Ned tried to stop him, but the little fellow dodged away and disappeared around an angle of the house.
The boys waited in suspense for a moment, expecting every instant to witness the explosion, then Frank and Jack darted around the corner, in quest of Jimmie.
“Come back!” Ned called, but they paid no heed.
Both Ned and the Captain sprang after the lads, the latter expressing in very vigorous language his opinion of boys who would take such risks out of curiosity.
“I’d rather wait an hour for an explosion than go up to see why it didn’t come off in time,” he said. “That Jimmie needs a good beating. He’ll get it, too, if he doesn’t behave!”
Ned laughed, serious as the situation was, at the thought of what would be apt to happen if the Captain should lay hands on the little fellow in anger. He would have the other boys on his hands in a second!
When Ned rounded the corner he saw Jimmie’s heels half blocking a cellar window.
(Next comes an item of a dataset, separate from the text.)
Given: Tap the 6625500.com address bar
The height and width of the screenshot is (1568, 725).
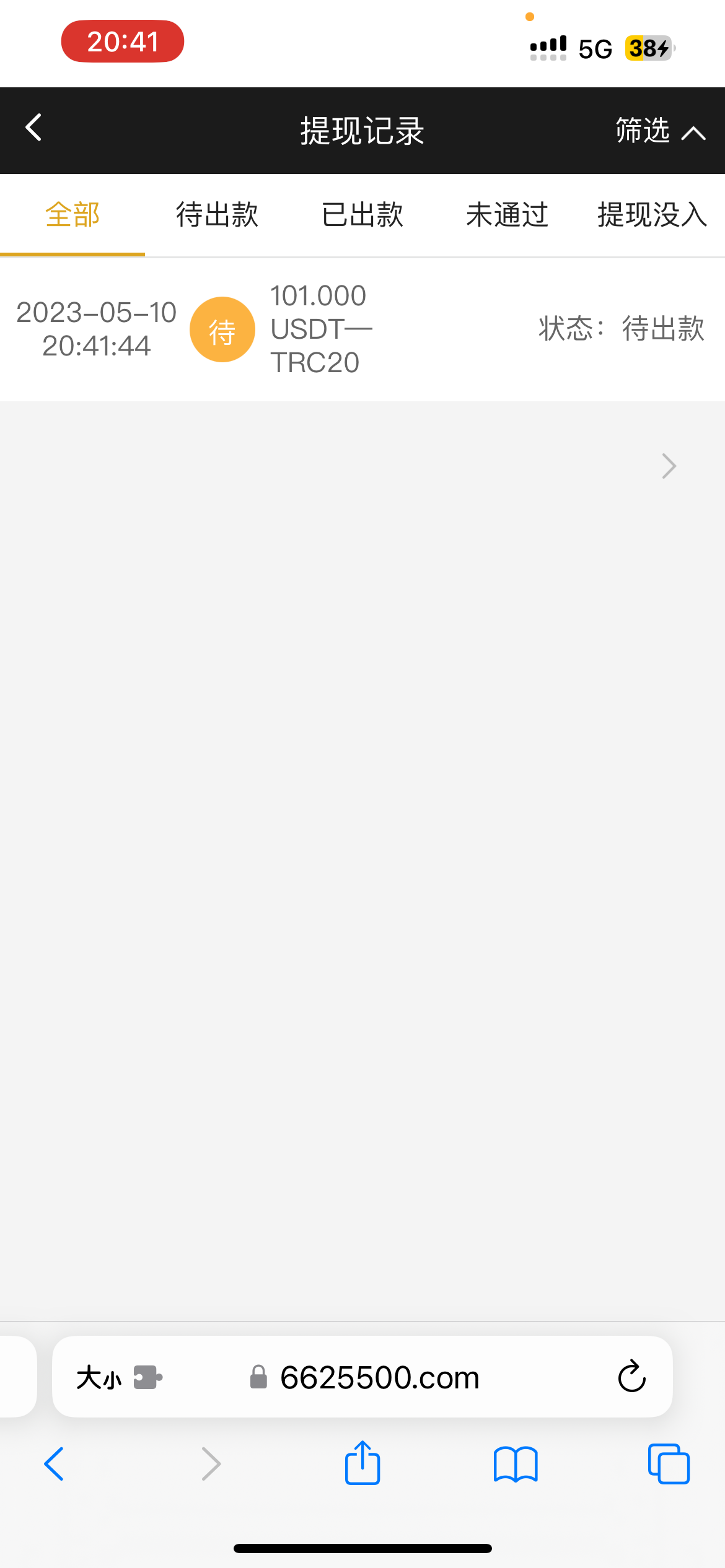Looking at the screenshot, I should tap(379, 1378).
Thick smoke was oozing out around him, and Frank and Jack were trying to pull him back.
“You let go!” they heard the little fellow shout. “I guess I know what I’m doin’. You let go!”
“Wait!” Ned said, then he stooped over and called out to Jimmie:
“Is the fuse out?”
“Sure!” was the reply. “’Sure the fuse is out, but before it went out it set fire to something on the cellar bottom, an’ the blaze is workin’ its way up to the powder, or whatever it is. Ouch!” he added, as Jack gave a pull at his foot. “You let go!”
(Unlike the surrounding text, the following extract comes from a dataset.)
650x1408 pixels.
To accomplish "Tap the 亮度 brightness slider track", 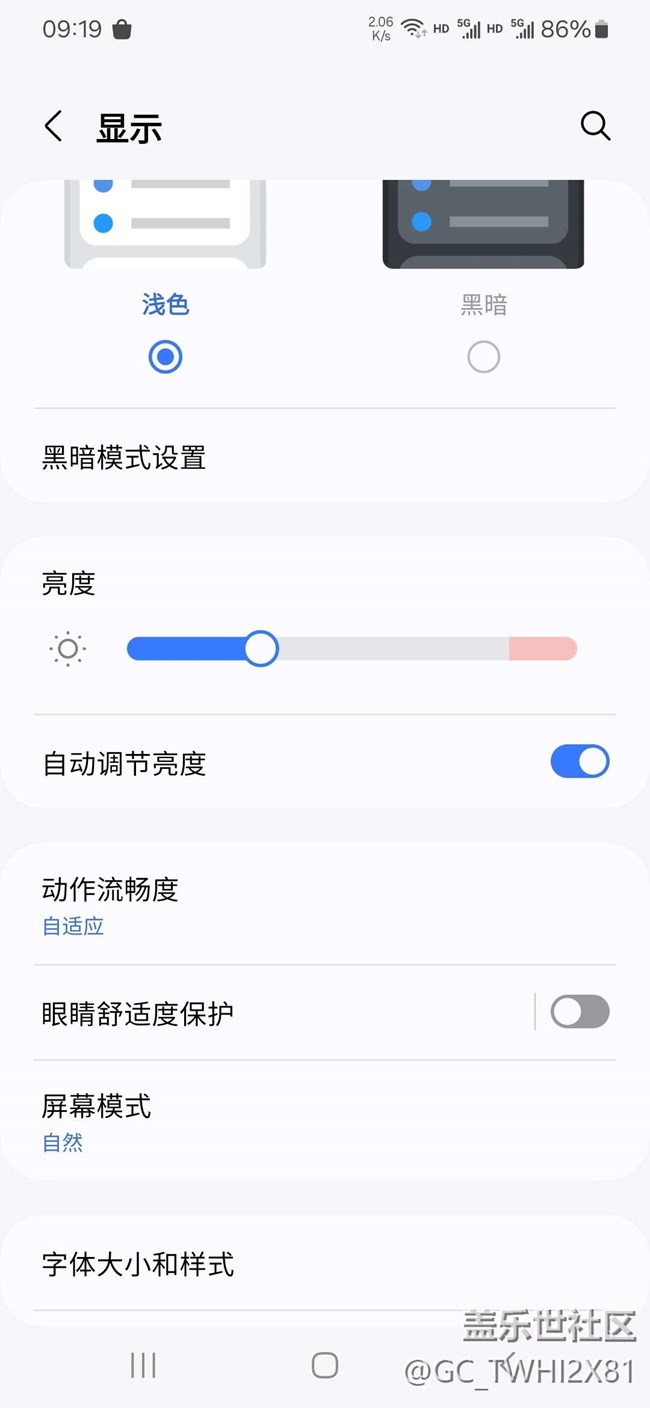I will pyautogui.click(x=400, y=649).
“Let him go,” Ned advised. “Perhaps he can get in there in time to prevent the explosion.”
“The little gink!” Jack exclaimed, “I wanted to see the thing bust up. Now he’s spoiled it!”
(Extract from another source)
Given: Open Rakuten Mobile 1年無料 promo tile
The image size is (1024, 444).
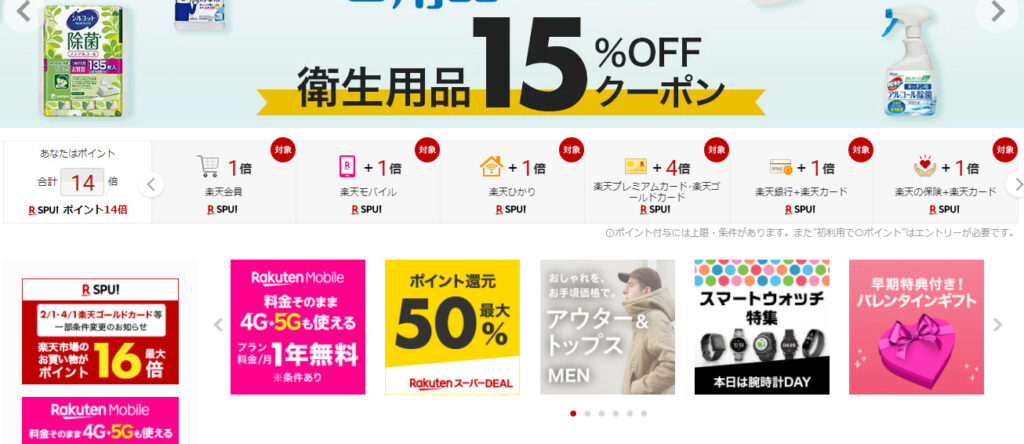Looking at the screenshot, I should pos(298,327).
In a moment the boy was in the cellar, and Ned was not far away when the creeping flame was extinguished. While Frank and Jack looked in at the window, shielding their eyes and faces from the smudge as well as it was possible to do, Ned called out to them:
“Tell Captain Martin to keep his men on guard around the house. The scamps who did this may be up to some other trick. They’re determined that we shall never get to Peking!”
Frank crawled through the window and stood by Ned’s side, searchlight in hand. Just about underneath the center of the house, was a half barrel of gunpowder.